## Given task 1
Answer these questions about the article on millennial marriages:
(a) In which direction are divorce rates in the US going?
(b) Researchers at which university found that people who marry younger are more likely to fail over the long haul?
(c) At what average ages are Millennials marrying?
— start Reading passage —
Are Millennial Marriages More Divorce-Proof?

Millennial Marriages More Divorce-Proof

No doubt, marriage is risky, but it’s still, by definition, a ‘forever institution’. While  experts have long debated the doomsday  ’40-50% of marriages end in divorce stat’ , the fact is divorce rates are going down in the US.

While the news is a bit rosier for Americans, in general, Millennials may actually have a better built-in shot at divorce-proofing their marriages than other groups simply because of their views on marriage, and the reason we unhitch in the first place.

1. Age Before Marriage 

How old you are when you put a ring on it counts! Researchers at Utah State found  that the younger you are when you pair up with a lifelong partner, the more likely you are to fail over the long haul. The youngsters here need to grow up together to bond for life and, unfortunately, too many just grow apart. Millennials sort of have a leg up  because they are getting married  later than their parents, and much later than their grandparents. While the so-called Post-War “Silent Generation” of the 50s and 60s got married before they even got out of college (if they went to college), Millennials aren’t sealing the deal until they are 27-29 on average.
— end Reading passage —
— start Information supplied —
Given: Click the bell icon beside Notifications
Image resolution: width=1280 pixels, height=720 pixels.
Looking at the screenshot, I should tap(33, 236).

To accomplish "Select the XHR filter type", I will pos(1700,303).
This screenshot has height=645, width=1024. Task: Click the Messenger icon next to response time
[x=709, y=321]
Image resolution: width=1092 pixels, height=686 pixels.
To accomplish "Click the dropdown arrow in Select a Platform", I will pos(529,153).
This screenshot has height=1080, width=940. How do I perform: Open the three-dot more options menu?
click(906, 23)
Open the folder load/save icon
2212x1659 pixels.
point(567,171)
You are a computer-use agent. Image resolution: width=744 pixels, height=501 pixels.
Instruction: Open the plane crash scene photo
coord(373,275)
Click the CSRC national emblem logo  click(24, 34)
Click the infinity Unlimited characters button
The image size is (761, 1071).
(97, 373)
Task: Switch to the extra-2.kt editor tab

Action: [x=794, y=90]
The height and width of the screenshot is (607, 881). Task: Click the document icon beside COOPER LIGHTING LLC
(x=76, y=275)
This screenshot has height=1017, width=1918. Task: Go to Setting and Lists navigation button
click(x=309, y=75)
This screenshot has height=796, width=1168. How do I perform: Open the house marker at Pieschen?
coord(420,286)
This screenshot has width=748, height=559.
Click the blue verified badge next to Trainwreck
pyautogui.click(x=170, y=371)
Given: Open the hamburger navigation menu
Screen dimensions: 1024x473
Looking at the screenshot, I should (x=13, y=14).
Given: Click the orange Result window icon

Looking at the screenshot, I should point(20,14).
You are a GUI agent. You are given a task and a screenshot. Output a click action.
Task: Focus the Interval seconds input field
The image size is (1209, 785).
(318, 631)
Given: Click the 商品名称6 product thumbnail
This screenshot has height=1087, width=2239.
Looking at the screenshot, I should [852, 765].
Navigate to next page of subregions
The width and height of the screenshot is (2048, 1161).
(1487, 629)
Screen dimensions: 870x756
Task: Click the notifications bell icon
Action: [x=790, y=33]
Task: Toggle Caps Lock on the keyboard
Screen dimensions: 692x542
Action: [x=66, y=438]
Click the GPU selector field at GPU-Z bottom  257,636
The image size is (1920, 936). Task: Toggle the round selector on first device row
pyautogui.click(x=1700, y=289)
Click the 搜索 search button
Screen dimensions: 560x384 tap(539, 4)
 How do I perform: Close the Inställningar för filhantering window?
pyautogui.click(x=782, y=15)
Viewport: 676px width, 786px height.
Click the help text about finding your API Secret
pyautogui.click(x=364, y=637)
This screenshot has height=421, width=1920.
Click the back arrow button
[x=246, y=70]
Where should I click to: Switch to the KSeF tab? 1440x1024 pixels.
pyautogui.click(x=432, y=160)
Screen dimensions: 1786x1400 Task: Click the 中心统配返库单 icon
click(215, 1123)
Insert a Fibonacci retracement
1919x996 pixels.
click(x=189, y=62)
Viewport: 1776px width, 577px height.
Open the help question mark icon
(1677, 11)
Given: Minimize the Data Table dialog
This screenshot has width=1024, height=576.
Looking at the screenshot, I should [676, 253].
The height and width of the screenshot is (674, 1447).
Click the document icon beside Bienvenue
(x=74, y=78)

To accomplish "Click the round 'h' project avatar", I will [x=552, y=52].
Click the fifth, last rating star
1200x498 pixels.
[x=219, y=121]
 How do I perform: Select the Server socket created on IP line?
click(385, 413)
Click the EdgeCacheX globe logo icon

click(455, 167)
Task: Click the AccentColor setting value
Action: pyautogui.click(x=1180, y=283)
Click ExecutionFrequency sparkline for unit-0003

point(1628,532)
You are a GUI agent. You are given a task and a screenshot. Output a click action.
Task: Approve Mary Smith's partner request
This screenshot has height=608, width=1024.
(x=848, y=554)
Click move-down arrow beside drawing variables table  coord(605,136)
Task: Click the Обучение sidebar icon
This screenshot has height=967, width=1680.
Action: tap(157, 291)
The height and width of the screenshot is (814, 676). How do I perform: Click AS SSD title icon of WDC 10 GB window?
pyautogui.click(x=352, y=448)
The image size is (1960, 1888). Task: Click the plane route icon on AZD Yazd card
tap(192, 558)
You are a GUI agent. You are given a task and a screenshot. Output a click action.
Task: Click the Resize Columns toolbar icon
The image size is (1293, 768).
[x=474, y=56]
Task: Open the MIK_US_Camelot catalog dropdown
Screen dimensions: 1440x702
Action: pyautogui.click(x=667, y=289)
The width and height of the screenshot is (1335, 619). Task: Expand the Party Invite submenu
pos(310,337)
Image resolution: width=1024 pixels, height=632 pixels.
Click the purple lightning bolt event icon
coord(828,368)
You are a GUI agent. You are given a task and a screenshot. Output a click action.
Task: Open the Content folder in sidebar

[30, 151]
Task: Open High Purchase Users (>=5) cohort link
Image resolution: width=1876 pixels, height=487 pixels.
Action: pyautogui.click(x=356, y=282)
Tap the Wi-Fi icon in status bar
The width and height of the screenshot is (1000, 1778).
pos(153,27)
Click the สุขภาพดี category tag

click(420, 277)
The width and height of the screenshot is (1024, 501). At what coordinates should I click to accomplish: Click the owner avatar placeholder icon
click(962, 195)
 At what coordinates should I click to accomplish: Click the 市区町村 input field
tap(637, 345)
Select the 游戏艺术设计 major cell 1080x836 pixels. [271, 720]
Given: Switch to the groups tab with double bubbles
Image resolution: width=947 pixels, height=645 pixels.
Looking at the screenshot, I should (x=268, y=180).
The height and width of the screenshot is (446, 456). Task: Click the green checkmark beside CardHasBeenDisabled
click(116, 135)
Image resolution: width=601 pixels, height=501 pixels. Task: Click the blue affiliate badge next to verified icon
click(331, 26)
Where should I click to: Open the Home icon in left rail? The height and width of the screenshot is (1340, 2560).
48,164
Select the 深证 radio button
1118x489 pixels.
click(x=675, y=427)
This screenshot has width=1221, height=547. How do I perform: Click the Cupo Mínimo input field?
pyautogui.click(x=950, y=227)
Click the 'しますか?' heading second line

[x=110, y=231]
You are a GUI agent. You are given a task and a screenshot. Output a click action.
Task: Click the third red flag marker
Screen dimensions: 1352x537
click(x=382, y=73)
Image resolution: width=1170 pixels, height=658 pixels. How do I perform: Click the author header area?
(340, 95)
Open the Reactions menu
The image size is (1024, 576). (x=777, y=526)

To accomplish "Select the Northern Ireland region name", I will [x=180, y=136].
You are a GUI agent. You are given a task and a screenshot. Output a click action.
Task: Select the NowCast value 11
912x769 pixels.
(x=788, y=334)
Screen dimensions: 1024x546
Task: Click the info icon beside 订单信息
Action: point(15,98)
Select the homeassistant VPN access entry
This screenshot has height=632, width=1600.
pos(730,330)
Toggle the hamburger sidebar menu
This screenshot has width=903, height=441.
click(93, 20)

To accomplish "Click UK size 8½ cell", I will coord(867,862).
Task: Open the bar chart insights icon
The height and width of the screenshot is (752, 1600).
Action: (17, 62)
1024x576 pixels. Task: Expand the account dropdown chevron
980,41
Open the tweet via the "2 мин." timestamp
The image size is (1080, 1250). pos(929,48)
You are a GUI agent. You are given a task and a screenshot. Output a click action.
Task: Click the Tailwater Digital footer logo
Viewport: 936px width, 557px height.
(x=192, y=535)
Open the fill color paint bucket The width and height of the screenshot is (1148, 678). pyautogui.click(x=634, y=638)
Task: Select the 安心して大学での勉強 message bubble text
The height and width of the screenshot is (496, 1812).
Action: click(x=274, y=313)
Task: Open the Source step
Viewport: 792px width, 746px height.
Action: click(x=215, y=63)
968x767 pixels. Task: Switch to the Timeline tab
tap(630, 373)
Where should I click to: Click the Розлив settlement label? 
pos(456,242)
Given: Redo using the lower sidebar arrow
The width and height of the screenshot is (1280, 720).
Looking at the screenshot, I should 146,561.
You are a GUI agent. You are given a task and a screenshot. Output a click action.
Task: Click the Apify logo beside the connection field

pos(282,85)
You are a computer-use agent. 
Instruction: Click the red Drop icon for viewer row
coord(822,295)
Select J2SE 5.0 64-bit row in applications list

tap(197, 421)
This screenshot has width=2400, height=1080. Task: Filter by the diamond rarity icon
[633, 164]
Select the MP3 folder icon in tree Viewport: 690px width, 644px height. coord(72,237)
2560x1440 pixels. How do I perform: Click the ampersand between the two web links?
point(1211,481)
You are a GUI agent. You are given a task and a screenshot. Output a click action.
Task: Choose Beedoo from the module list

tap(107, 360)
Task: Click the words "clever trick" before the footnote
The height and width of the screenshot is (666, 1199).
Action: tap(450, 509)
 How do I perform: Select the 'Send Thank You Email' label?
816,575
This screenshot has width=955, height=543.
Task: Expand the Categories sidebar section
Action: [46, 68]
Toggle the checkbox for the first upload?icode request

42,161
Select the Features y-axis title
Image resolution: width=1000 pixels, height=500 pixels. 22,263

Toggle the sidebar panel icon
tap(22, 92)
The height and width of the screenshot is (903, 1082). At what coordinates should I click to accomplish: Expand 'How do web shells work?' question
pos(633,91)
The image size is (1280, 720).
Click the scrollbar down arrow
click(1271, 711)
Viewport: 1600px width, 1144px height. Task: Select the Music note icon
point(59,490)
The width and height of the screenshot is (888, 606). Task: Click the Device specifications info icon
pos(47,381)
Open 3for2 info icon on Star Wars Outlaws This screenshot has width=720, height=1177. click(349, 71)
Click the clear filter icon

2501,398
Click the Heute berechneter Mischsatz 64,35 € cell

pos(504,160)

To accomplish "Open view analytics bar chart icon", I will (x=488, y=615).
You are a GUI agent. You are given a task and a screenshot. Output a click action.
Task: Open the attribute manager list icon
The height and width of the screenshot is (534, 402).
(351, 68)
— end Information supplied —
## Given task 2
Write out the records exactly as they stand, beginning at their first line and stopping after the line that contains "(x=76, y=275)". Include both of those lines.

## Full answer 1
(a) Down.
(b) Utah State.
(c) 27-29.

## Full answer 2
Given: Click the bell icon beside Notifications
Image resolution: width=1280 pixels, height=720 pixels.
Looking at the screenshot, I should tap(33, 236).

To accomplish "Select the XHR filter type", I will pos(1700,303).
This screenshot has height=645, width=1024. Task: Click the Messenger icon next to response time
[x=709, y=321]
Image resolution: width=1092 pixels, height=686 pixels.
To accomplish "Click the dropdown arrow in Select a Platform", I will pos(529,153).
This screenshot has height=1080, width=940. How do I perform: Open the three-dot more options menu?
click(906, 23)
Open the folder load/save icon
2212x1659 pixels.
point(567,171)
You are a computer-use agent. Image resolution: width=744 pixels, height=501 pixels.
Instruction: Open the plane crash scene photo
coord(373,275)
Click the CSRC national emblem logo  click(24, 34)
Click the infinity Unlimited characters button
The image size is (761, 1071).
(97, 373)
Task: Switch to the extra-2.kt editor tab

Action: [x=794, y=90]
The height and width of the screenshot is (607, 881). Task: Click the document icon beside COOPER LIGHTING LLC
(x=76, y=275)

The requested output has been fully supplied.